Taka brought up a good point in a response to an earlier posting of mine.
His question deals with the use of "exact" Rrs. (The NOMAD subset for this working group contains both the 'exact' and - for lack of better terminology - 'inexact' Rrs)
Here are some points to consider:
1) We currently produce "exact" nLw (to the best of our ability - and yes, using the Morel approach).
These "exact" nLw's are used in the derivation of Rrs, which is input to the various IOP models.
2) Our implementation of the Morel f/Q uses tables originally developed for the MERIS band set
So, I'm opening this Taka's question up to the group.
What is the most appropriate Rrs to use?
On a similar track:
How do we handle the fact that a number of the IOP inversions use the
Gordon (1988) formulation, which is not valid for view angles less than 20 degrees?
This is not a huge deal for SeaWiFS (which tilts 20 degress, so rarely views less than this), but MODIS and
MERIS are both nadir pointing and much of their swath will be belew 20 degrees sensor view angle.
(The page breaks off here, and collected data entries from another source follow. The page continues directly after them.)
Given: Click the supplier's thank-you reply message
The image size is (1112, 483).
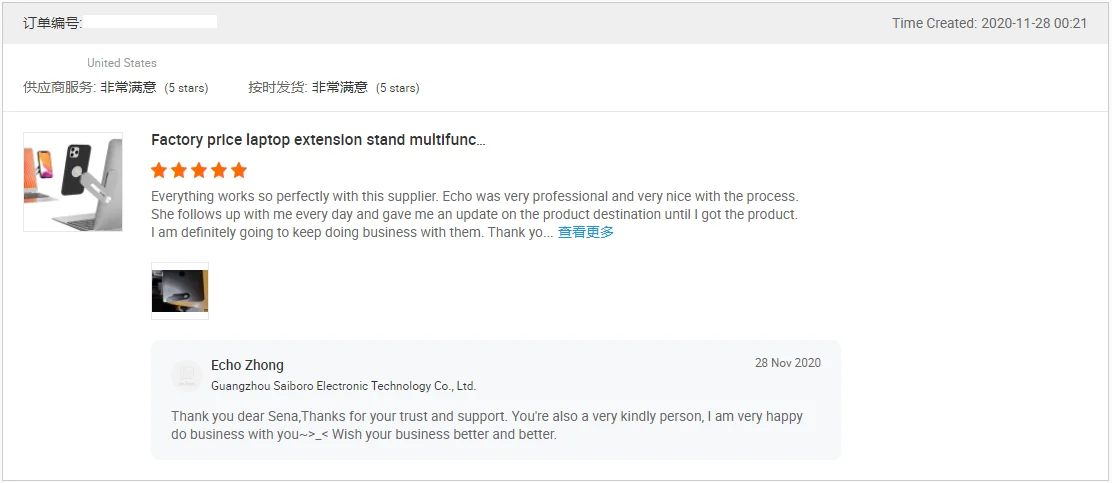Looking at the screenshot, I should tap(486, 425).
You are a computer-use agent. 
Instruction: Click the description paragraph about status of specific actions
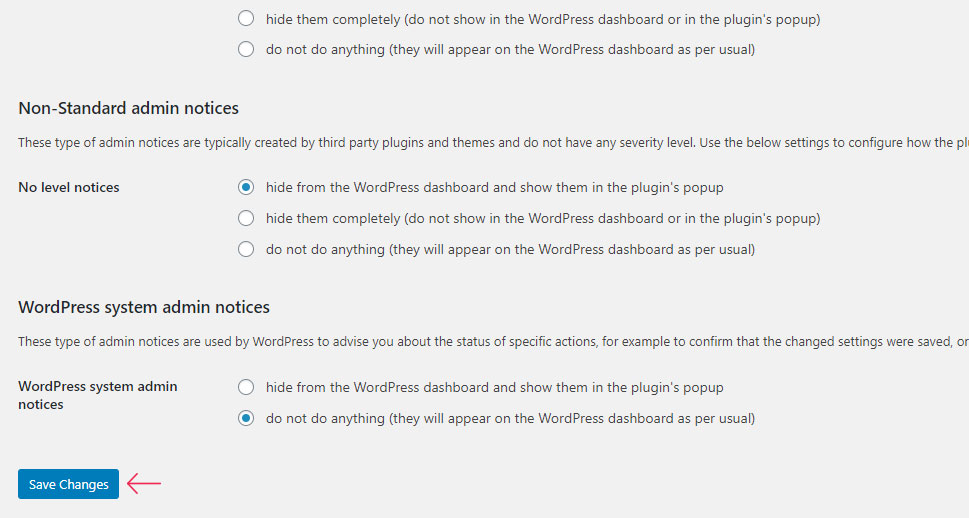click(x=493, y=342)
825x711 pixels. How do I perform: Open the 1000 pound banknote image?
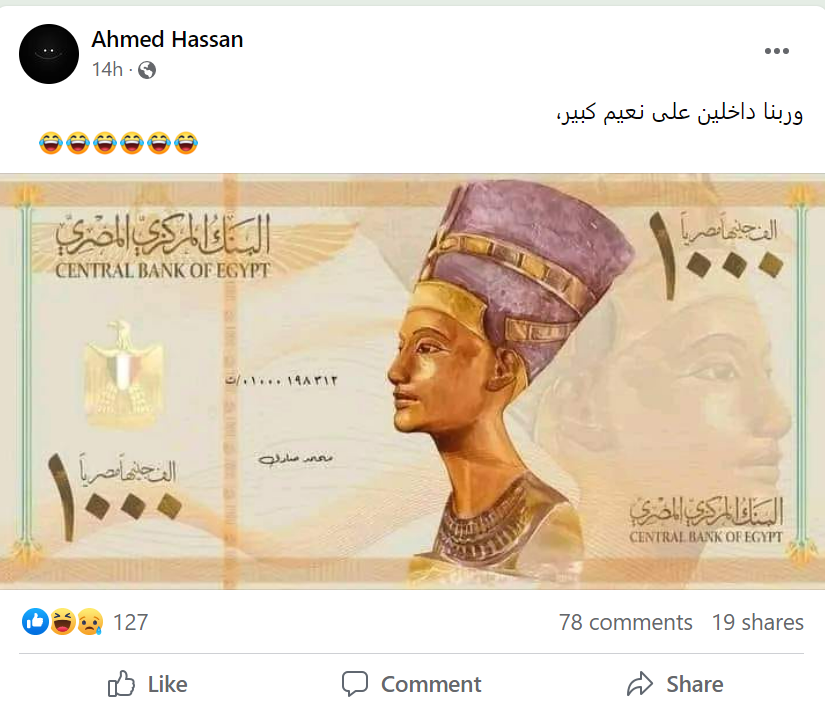pos(412,382)
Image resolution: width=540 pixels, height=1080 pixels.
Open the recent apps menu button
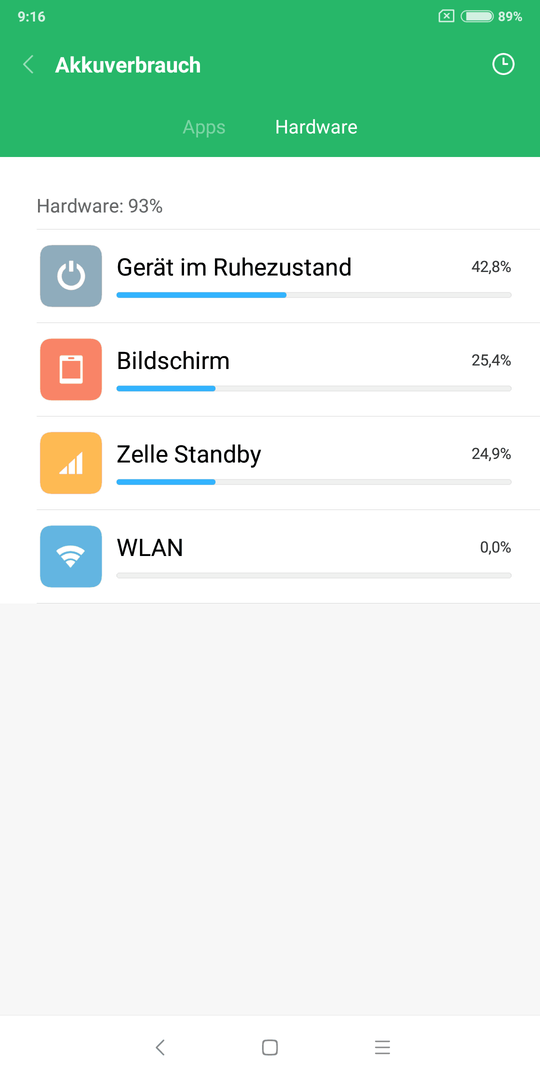click(382, 1048)
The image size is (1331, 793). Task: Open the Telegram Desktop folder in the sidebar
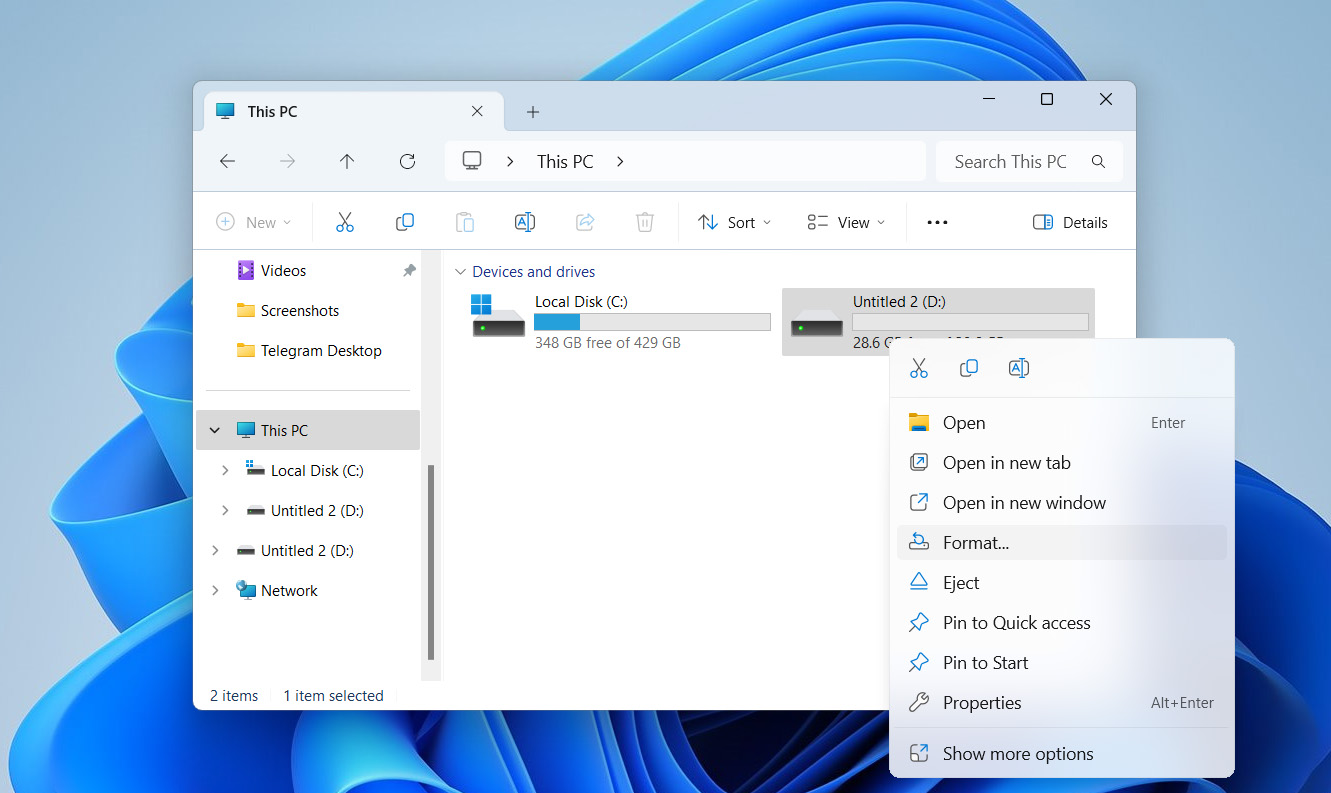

My feeling is that we should use "exact" Rrs as best we know how to produce it. This also includes removal of solar zenith dependence on the above surface to below surface relationship [url="http://oceancolor.gsfc.nasa.gov/forum/oceancolor/topic_show.pl?tid=2657#fp"](as noted by Hubert)[/url], which I believe has already been removed via use of Morel's gothic_R.
One point to consider is that if we postpone the full normalization so that it can be done within the model inversion (as in the PML approach), we can not use such methods with confidence on Level-3 temporal composites. The path geometry associated with the "inexact" Rrs must also be provided to the model. The binned Rrs retrievals, however, may come from any part of the swath, and the mean path geometries that would be associated with the binned average are not necessarily representative (e.g., mean relative azimuth is effectively meaningless).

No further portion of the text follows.